“Some folks like to get away/ Take a holiday from the neighborhood/ Hop a flight to Miami Beach/ Or to Hollywood.”
So mused a 27-year-old Billy Joel at the beginning of “New York State of Mind,” his 1976 saloon song that would become a hometown anthem for the ages — and a local crowd favorite during his 10-year monthly residency at Madison Square Garden that ends on Thursday night.
Unhappy with his contract with Family Productions — the label that released his 1971 debut album, “Cold Spring Harbor” — the Bronx-born, Long Island-bred crooner hopped a cross-country flight from New York to Los Angeles.

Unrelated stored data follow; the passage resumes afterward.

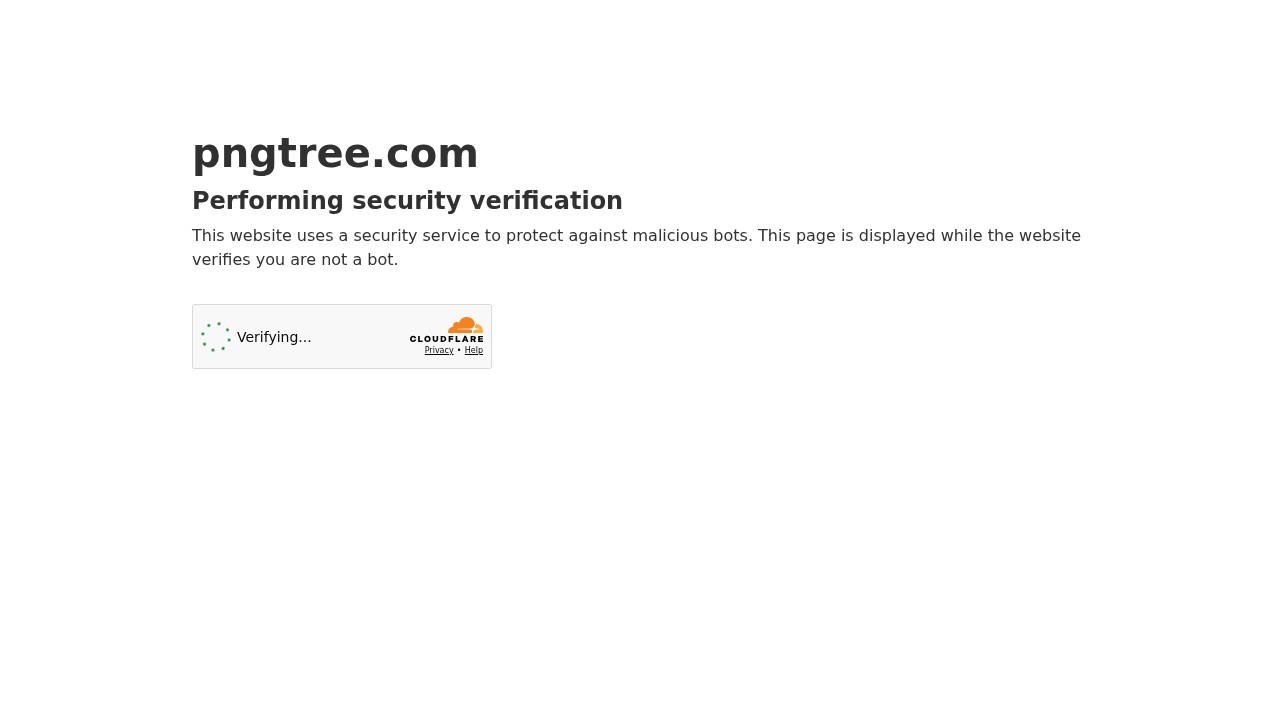
Task: Click the Performing security verification subheading
Action: click(407, 201)
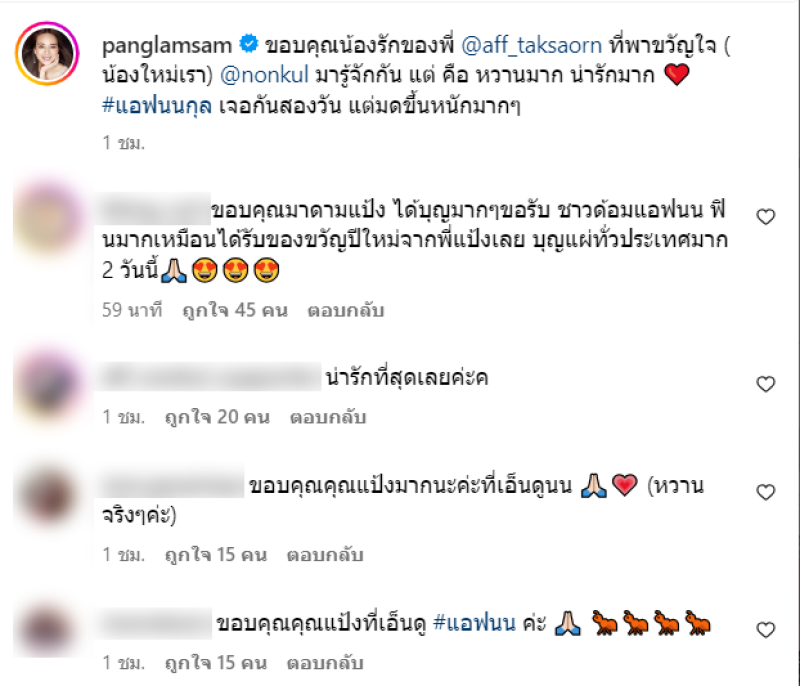The height and width of the screenshot is (686, 800).
Task: Click the blue verified badge beside panglamsam
Action: pyautogui.click(x=249, y=44)
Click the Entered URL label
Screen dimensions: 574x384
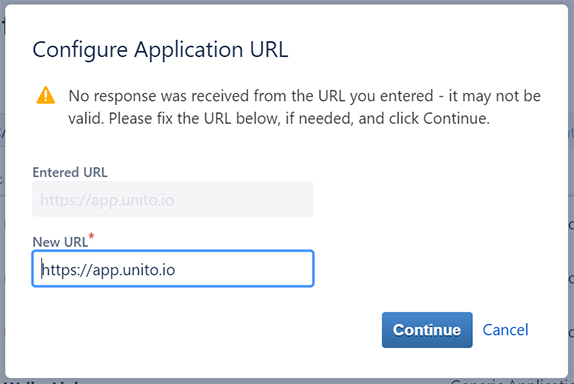70,172
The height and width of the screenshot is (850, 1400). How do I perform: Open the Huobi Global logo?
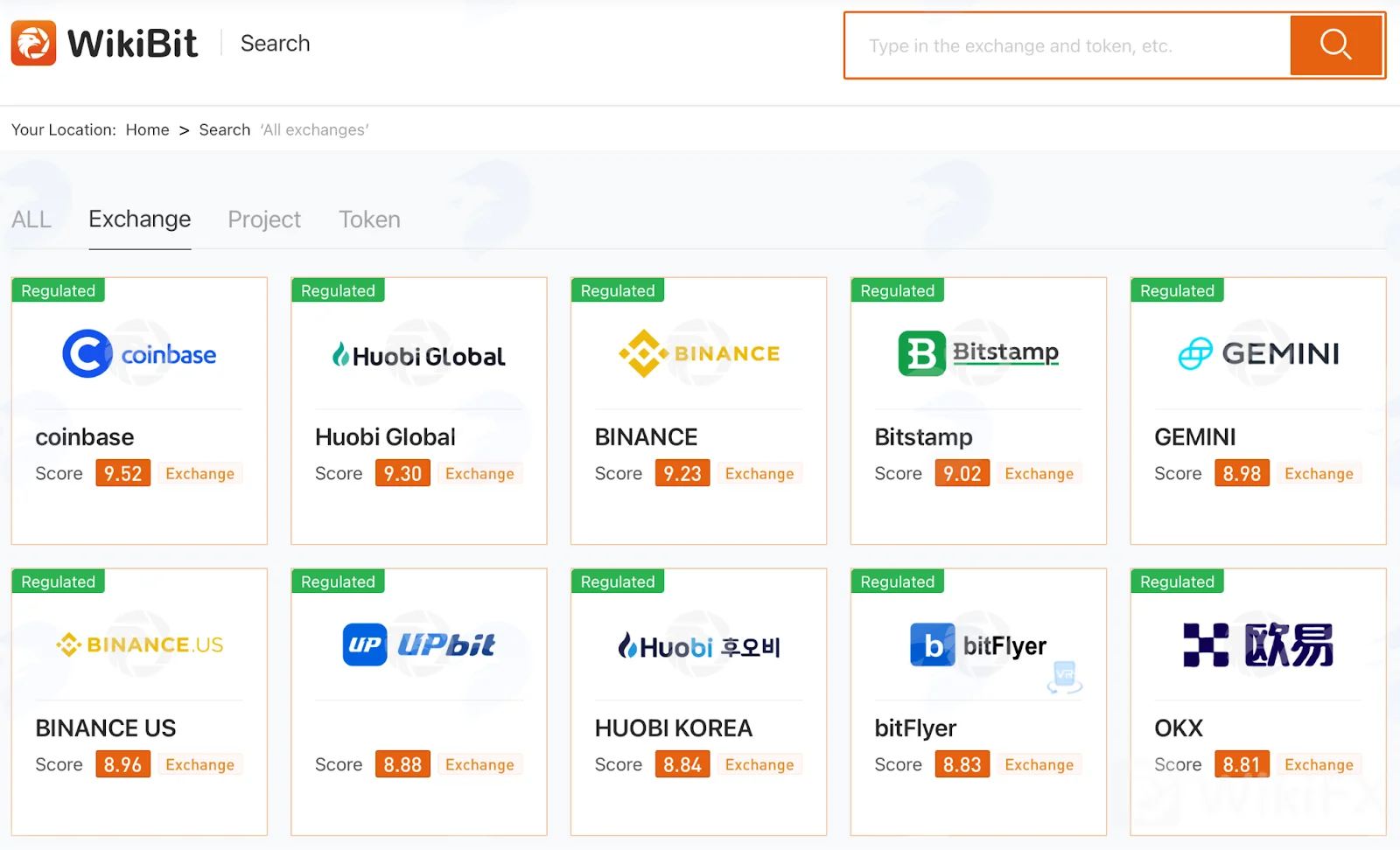click(418, 355)
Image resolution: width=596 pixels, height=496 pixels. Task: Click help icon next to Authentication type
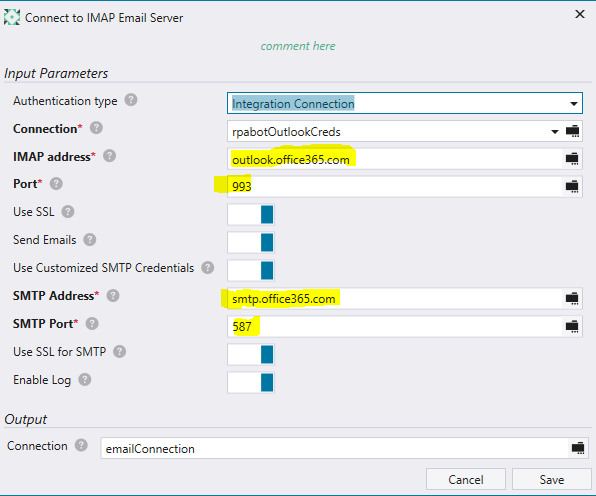131,100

And the big move paid off: After making his getaway in 1972, becoming a resident lounge lizard in La La Land, Joel recorded his second and third albums, 1973’s “Piano Man” and 1974’s “Streetlife Serenade” under a new deal with Columbia Records.

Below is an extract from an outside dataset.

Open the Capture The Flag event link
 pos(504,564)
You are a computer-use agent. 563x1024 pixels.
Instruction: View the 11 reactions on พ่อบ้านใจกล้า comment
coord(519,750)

But you can take the Piano Man out of New York, but you can’t take New York out of the Piano Man.
With his fourth album, 1976’s “Turnstiles,” Joel said goodbye to Hollywood — in both song and geography. And his return east inspired his now-legendary love letter to his city.
“‘New York State of Mind,’ I wrote actually while I was on a Greyhound bus on my way back from a gig somewhere,” Joel told SiriusXM in 2016. “And I was really homesick for New York, and the words started coming to me on the bus, and the melody.”

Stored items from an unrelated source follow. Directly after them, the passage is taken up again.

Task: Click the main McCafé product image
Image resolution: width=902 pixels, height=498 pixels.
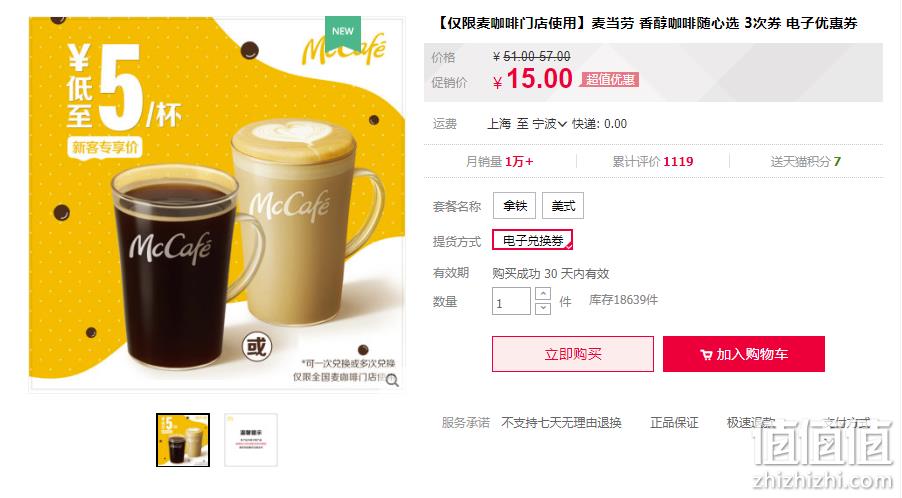Action: click(217, 204)
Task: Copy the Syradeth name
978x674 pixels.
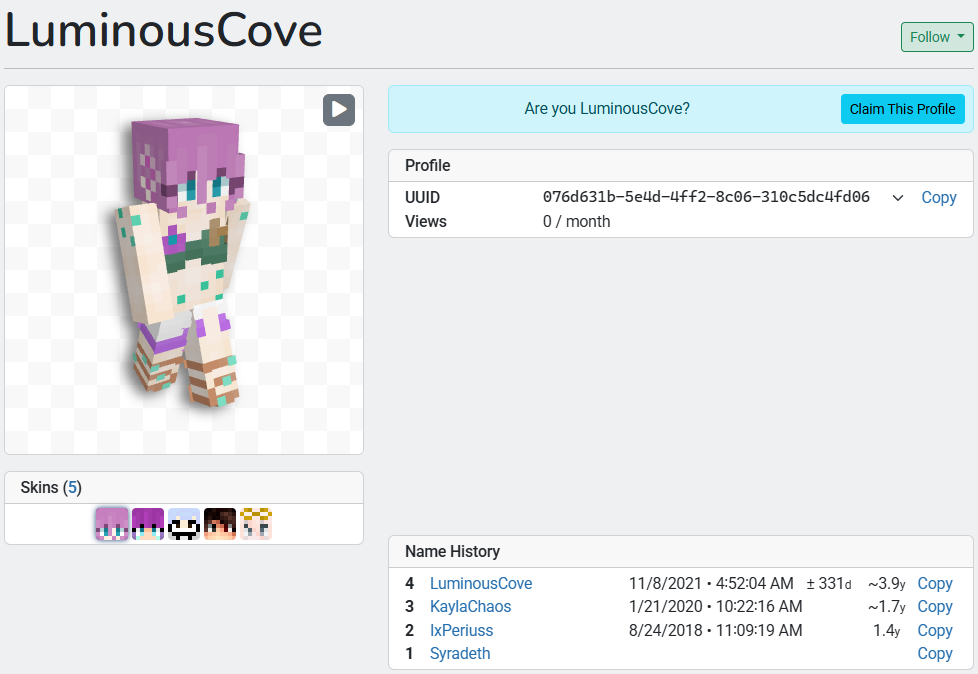Action: coord(934,653)

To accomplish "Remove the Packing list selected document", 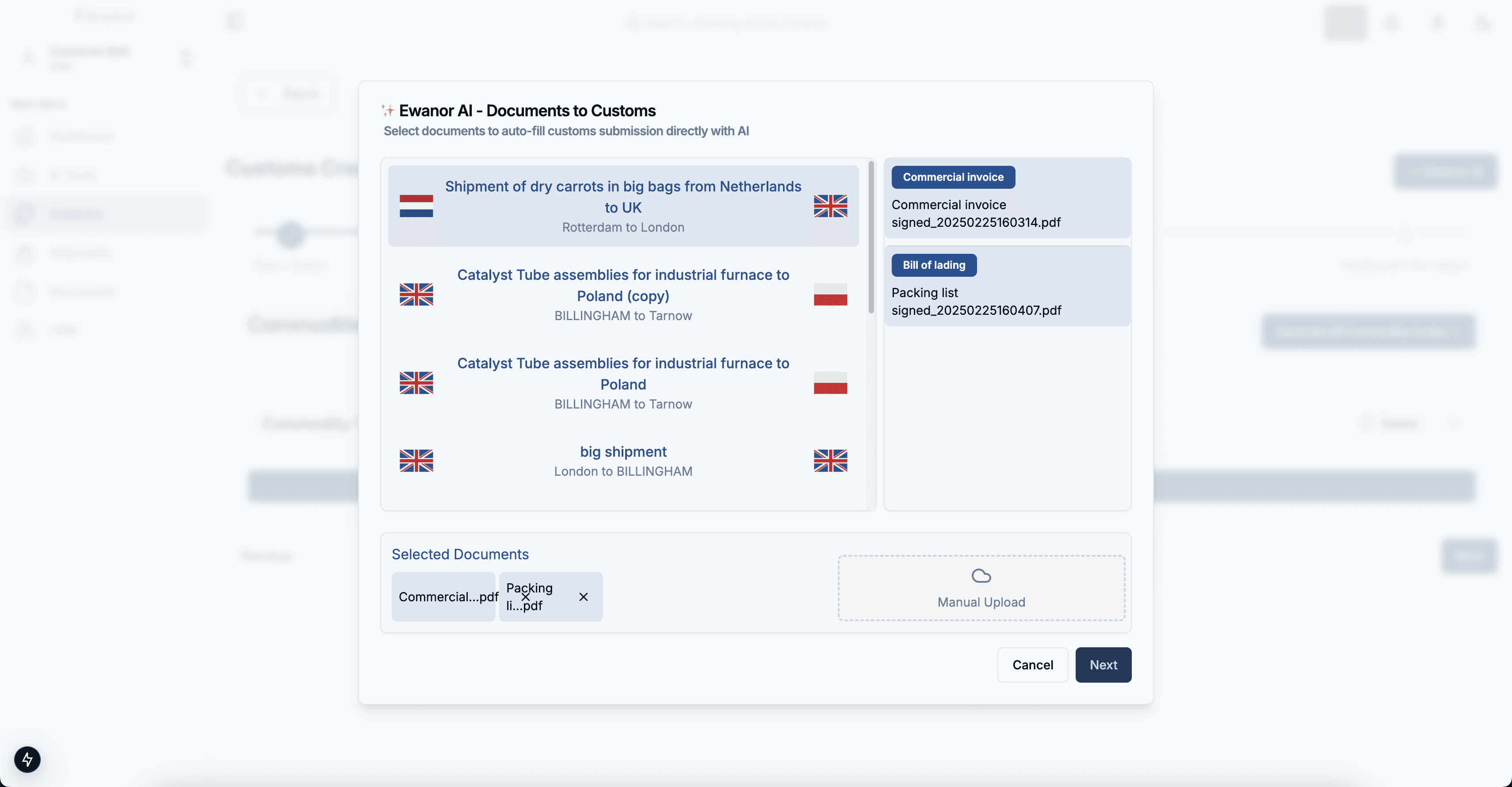I will coord(583,597).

For Joel, writing his own ode to the Big Apple — inspired on that Greyhound bus ride back from Highland Falls, New York — became a very personal mission.
“There’s a lot of songs about New York. ‘New York, New York,’ ‘On Broadway.’ This was about coming back to this place, which I think it really needed, especially back in the mid-’70s, when it was really kind of crappy,” he told Newsday in 2015. “A lot of bad things were happening in New York then.
“There was a lot of crime. Drugs were out of control. The city looked bad, it was really dirty. It almost defaulted financially. It really needed a boost, and I wanted to write an anthem for it.”
But after “Turnstiles” dropped in May 1976, “New York State of Mind” wasn’t even released as a single. That distinction went to “James,” “I’ve Loved the Days” and “Say Goodbye to Hollywood,” with only the latter becoming a hit of any note.
But five decades later, it is “New York State of Mind” — nailing the rhythm and blues of his stomping grounds — that has endured as Joel’s signature song, neck and neck with “Piano Man.”
And Joel has performed the song on some of the most important occasions of his career, including the Concert for New York City in October 2001 and a 9/11 telethon a month before that.
“We did it as blues, rather than doing it as a standard. We played it kind of downbeat and soft and slow, almost like an elegy,” he told Newsday in 2015. “It was difficult to get through.”
Eight years later, the timeless tune even inspired a hip-hop spin with “Empire State of Mind,” the Jay-Z and Alicia Keys smash that went No. 1 in 2009. And it still never fails to give Joel’s beloved New York “a boost” whenever it needs it.
[Notigroup Newsroom in collaboration with other media outlets, with information from the following sources]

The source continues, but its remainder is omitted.